Question

I was trying to implement a checkpointing scheme based on multithreaded fork using fork combined with setjmp/longjmp. I was hoping my solution would work but as expected it didn't. The code is shown below with an example usage for checkpoint/rollback.
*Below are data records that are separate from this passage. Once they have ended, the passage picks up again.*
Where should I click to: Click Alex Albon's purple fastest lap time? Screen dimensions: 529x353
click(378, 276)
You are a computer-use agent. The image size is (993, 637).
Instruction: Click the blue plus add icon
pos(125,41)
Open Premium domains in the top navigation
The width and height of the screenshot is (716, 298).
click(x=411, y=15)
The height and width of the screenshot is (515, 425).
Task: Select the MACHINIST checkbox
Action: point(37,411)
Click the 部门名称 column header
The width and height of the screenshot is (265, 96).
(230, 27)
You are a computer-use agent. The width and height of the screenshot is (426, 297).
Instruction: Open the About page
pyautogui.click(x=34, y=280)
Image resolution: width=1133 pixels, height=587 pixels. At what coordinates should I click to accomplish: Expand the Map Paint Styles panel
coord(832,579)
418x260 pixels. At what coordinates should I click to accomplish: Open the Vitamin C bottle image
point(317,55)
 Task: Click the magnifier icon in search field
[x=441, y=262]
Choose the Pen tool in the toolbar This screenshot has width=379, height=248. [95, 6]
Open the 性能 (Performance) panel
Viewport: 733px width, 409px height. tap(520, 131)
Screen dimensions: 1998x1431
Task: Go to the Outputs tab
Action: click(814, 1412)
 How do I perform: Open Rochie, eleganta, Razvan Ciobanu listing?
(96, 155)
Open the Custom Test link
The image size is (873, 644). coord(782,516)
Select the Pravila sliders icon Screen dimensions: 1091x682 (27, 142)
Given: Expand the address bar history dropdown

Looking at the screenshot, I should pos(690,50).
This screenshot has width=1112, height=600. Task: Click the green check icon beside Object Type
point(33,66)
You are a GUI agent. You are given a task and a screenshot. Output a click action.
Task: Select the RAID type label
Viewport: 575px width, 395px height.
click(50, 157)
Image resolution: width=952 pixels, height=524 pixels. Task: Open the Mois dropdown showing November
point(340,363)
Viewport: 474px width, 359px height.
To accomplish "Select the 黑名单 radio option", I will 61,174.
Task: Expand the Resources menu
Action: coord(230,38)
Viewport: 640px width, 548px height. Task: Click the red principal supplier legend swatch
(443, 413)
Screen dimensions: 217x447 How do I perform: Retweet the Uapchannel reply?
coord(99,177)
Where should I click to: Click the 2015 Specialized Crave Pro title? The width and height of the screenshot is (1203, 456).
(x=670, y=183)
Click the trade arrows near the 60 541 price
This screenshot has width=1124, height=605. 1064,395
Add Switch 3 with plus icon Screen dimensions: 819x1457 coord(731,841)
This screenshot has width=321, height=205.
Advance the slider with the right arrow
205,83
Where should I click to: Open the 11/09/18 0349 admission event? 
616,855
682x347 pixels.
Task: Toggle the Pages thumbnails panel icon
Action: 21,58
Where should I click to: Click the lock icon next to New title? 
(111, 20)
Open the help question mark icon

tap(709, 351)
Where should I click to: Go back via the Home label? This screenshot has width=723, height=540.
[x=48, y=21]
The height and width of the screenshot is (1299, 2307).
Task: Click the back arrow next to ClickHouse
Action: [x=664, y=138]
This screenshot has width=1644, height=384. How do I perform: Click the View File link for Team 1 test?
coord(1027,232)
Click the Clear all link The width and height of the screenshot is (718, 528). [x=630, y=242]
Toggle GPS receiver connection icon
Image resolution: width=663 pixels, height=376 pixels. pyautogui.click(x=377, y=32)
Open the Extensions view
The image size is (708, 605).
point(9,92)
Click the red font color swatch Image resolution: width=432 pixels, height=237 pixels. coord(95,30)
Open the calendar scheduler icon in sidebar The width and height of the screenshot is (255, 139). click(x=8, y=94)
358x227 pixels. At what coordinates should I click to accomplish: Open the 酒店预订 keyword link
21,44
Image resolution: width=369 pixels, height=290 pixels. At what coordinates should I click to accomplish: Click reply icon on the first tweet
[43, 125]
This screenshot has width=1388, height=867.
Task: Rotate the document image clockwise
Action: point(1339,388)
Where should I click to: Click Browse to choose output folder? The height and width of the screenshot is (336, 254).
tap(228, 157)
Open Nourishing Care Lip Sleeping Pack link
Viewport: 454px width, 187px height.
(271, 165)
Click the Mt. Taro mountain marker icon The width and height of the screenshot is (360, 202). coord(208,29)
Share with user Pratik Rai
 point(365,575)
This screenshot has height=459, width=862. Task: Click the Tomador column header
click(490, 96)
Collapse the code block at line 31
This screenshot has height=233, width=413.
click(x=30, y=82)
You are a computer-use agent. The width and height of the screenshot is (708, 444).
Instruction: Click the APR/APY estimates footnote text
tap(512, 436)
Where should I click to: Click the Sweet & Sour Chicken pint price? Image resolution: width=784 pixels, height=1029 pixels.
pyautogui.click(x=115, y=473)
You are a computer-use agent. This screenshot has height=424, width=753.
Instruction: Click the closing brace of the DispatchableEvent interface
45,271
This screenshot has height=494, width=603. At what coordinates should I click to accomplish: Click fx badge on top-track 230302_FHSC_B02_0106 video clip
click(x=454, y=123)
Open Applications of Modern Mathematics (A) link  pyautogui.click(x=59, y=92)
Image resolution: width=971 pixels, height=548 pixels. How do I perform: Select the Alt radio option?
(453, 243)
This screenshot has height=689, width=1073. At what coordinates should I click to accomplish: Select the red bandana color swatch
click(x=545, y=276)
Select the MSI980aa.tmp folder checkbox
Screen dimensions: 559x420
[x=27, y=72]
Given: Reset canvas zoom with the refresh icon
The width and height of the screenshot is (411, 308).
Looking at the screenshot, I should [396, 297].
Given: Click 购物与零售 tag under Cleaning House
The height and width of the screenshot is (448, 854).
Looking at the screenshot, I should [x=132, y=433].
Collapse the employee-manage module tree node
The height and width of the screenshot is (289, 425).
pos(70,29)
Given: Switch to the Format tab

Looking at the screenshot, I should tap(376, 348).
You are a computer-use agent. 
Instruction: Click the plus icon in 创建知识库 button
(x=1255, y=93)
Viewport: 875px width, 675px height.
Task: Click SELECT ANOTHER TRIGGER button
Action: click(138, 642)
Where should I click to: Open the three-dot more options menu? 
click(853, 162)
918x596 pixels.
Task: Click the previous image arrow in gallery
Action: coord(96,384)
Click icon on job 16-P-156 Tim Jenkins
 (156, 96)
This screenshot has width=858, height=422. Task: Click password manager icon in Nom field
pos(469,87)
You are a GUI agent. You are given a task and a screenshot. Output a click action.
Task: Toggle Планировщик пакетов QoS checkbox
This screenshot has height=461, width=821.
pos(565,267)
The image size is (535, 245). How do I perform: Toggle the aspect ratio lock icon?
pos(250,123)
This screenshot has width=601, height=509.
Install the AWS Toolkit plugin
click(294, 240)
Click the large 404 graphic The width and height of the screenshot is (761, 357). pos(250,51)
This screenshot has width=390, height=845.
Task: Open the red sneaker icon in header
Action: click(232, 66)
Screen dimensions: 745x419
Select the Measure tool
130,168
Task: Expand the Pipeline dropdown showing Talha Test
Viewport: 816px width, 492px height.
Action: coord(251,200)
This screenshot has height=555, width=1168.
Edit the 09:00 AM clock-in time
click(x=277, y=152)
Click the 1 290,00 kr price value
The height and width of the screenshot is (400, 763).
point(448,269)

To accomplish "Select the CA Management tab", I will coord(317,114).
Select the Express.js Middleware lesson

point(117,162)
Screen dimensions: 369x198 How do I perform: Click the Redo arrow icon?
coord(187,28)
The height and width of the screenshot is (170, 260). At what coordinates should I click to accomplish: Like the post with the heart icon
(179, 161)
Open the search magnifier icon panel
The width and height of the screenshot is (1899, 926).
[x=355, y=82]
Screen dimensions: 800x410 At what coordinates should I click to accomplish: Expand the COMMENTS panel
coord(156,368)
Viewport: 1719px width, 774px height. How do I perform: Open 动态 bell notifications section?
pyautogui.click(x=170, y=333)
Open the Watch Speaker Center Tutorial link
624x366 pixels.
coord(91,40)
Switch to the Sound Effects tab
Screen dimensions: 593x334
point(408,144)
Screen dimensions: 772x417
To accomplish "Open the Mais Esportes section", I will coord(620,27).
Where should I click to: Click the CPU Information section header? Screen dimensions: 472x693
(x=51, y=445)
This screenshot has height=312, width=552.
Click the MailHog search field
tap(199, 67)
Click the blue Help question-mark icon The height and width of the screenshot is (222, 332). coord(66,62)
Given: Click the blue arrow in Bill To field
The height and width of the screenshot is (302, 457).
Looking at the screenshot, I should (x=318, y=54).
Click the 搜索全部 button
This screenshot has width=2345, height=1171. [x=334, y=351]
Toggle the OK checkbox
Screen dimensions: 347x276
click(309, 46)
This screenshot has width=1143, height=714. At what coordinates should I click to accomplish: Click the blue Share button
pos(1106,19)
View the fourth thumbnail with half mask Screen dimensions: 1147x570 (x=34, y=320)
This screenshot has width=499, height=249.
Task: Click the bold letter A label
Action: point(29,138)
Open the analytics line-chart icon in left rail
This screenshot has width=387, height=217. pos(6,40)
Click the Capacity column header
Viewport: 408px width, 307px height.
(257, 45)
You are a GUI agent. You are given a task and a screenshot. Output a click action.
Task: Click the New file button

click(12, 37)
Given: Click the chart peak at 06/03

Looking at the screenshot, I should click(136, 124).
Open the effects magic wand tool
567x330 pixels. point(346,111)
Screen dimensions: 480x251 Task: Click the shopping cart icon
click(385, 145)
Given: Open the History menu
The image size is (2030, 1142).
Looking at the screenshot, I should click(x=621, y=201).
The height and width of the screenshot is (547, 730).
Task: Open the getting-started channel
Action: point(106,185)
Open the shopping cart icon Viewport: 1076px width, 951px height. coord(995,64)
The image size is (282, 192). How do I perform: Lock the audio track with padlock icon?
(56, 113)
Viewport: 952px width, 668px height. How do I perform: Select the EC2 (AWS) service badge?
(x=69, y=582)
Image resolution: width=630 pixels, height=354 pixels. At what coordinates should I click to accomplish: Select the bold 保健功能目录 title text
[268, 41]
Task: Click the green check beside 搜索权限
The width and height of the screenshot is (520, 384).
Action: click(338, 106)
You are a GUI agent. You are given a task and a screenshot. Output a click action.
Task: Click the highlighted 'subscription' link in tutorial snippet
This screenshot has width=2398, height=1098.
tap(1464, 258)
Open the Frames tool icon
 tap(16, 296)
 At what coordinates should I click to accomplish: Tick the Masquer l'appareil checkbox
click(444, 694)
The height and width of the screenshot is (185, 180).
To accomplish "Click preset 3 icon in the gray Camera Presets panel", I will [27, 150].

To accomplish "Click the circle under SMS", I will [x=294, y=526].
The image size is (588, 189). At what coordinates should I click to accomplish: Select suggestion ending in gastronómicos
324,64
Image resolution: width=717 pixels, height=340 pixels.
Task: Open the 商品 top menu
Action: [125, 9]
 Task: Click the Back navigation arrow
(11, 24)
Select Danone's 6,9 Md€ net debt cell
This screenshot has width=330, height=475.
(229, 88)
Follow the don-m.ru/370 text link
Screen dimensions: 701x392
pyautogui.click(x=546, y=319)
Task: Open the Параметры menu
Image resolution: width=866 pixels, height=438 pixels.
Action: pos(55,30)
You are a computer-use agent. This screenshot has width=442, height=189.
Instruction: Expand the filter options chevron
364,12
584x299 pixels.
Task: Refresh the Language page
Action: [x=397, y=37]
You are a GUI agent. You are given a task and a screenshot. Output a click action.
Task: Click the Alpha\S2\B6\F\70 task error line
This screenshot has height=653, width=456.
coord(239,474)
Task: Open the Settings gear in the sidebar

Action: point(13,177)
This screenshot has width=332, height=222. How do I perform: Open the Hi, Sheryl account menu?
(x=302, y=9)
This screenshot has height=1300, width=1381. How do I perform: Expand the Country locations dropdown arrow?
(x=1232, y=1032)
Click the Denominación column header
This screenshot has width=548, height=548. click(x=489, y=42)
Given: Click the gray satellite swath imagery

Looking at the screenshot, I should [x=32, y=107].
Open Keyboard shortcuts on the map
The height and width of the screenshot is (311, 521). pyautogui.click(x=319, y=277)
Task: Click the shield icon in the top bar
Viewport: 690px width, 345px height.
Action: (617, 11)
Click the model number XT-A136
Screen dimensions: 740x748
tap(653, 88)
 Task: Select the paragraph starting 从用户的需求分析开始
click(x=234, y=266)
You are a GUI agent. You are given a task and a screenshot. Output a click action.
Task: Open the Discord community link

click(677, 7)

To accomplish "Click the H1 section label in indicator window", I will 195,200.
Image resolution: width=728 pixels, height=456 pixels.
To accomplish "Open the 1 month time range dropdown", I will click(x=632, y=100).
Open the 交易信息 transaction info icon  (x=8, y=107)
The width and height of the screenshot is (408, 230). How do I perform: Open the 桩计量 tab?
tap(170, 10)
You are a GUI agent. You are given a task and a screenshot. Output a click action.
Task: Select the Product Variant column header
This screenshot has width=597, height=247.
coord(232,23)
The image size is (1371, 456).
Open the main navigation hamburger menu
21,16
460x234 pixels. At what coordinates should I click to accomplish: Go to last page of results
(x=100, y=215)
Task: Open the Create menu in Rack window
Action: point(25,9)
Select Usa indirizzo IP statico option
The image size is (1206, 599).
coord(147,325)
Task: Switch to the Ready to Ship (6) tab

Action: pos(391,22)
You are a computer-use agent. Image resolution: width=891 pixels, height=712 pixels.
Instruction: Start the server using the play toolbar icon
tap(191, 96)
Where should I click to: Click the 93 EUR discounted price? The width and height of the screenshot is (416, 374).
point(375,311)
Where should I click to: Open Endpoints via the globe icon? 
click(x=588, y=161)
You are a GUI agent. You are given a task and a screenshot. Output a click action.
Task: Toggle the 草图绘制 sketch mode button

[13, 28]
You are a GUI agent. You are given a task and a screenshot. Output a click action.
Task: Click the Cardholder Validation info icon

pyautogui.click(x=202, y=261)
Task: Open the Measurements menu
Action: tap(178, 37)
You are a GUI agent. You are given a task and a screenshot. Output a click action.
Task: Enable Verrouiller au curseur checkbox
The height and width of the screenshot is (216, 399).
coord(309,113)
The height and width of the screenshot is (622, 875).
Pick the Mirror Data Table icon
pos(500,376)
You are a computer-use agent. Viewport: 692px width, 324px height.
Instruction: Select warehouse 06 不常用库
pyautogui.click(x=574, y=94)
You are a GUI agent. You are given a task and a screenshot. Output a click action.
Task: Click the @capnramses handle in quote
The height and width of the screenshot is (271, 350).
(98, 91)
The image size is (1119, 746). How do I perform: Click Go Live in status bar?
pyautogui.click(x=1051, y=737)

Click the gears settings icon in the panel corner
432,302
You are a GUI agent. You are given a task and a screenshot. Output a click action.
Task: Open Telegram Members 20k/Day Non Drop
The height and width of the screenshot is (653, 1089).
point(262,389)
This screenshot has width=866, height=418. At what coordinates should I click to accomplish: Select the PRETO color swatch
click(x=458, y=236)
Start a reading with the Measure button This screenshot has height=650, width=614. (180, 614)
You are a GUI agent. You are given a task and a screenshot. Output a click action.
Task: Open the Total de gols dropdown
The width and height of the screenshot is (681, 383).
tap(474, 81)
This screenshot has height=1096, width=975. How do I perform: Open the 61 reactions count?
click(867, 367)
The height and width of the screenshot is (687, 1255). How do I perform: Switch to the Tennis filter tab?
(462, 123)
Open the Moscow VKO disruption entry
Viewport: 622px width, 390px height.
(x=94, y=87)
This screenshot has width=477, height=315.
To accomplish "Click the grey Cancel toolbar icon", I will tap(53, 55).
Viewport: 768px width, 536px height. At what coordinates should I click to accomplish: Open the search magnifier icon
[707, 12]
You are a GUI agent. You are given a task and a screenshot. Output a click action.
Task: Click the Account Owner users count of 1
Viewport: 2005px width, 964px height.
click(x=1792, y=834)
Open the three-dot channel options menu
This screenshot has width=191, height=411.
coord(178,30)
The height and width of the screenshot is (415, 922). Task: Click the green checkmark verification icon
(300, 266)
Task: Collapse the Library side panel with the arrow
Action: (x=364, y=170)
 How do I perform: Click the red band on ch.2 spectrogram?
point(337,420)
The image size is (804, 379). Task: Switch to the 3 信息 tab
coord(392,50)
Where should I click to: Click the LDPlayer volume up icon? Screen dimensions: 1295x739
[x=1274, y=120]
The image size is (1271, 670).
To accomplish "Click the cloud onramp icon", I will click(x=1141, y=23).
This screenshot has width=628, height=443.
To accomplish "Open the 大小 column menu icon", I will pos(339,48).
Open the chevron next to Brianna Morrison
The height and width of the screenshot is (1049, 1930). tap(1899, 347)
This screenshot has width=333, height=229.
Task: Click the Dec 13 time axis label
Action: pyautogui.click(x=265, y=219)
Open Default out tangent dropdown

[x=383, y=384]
The main idea is to allocate stacks for the threads myself, as done by using the function pthread_create_with_stack and then just use a fork from the main thread. The forked process (checkpoint) is suspended at the beginning and when awoken (rollbacking), the main thread of the forked process recreates the threads by calling pthread_create and use the same stacks as threads in original process. Also longjmp is done in the thread routine at the beginning, so as to jump to the same point in the code when process was forked as a checkpoint. Note that all setjmp calls are done inside function my_pthread_barrier_wait so that no thread has acquired a lock.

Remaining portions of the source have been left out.